During the reproductive years, endometrial thickness fluctuates with the menstrual cycle, growing thinner right after a period and reaching its peak thickness during the secretory phase. After menopause, when estrogen and progesterone production drops permanently, the endometrium thins and stays thin. A measurement of 4 mm or less on ultrasound is typical for postmenopausal individuals and carries a greater than 99% negative predictive value for endometrial cancer, according to the American College of Obstetricians and Gynecologists. If postmenopausal bleeding occurs alongside a thicker measurement, further evaluation is usually recommended. Persistent or recurrent bleeding warrants investigation regardless of thickness, since rare forms of endometrial cancer can develop even when the lining appears thin.
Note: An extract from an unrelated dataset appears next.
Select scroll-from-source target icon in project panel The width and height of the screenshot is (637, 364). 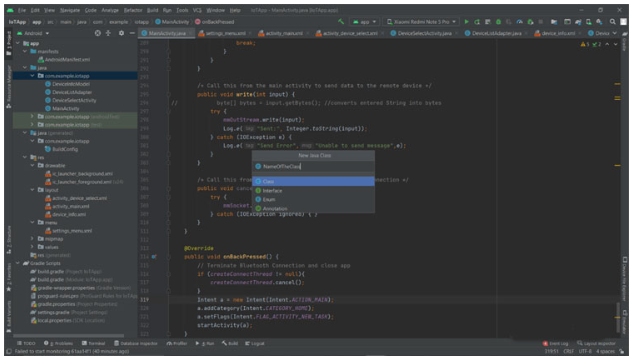(98, 33)
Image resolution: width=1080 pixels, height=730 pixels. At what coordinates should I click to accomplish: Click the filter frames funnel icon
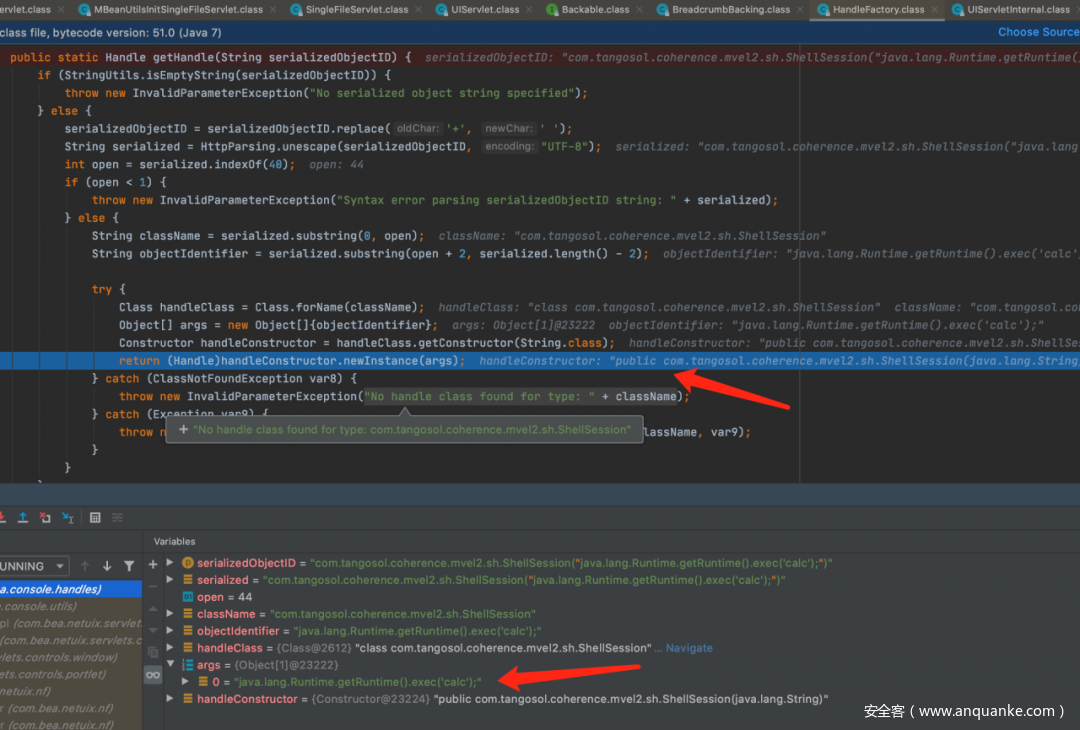[128, 566]

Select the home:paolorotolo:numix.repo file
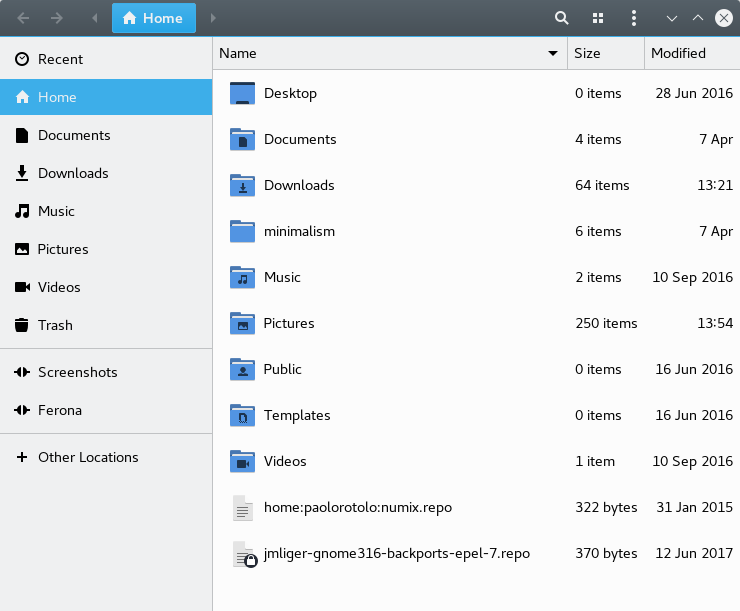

Common Conditions That Affect the Endometrium

Several conditions involve abnormal changes to the uterine lining. Endometrial hyperplasia occurs when the cells of the lining grow too thick and begin to crowd together. It’s typically driven by excess estrogen exposure without enough progesterone to balance it. The most common symptom is abnormal uterine bleeding: periods that are heavier or longer than usual, cycles shorter than 21 days, or any bleeding after menopause. Hyperplasia exists on a spectrum. Benign hyperplasia involves overgrowth without dangerous cell changes. Endometrial intraepithelial neoplasia is a precancerous stage where cells have begun to look abnormal. Left unaddressed, hyperplasia can progress to endometrial cancer.

Endometriosis is a different condition entirely. It occurs when tissue similar to the endometrium grows outside the uterus, on organs like the ovaries, fallopian tubes, or pelvic lining. This misplaced tissue still responds to hormonal signals, thickening and breaking down each cycle, but it has no way to exit the body. The result is often chronic pain, inflammation, and sometimes fertility problems.

Endometrial polyps are another common issue: small, usually benign growths that project from the lining into the uterine cavity. They can cause irregular bleeding or, in some cases, interfere with fertility.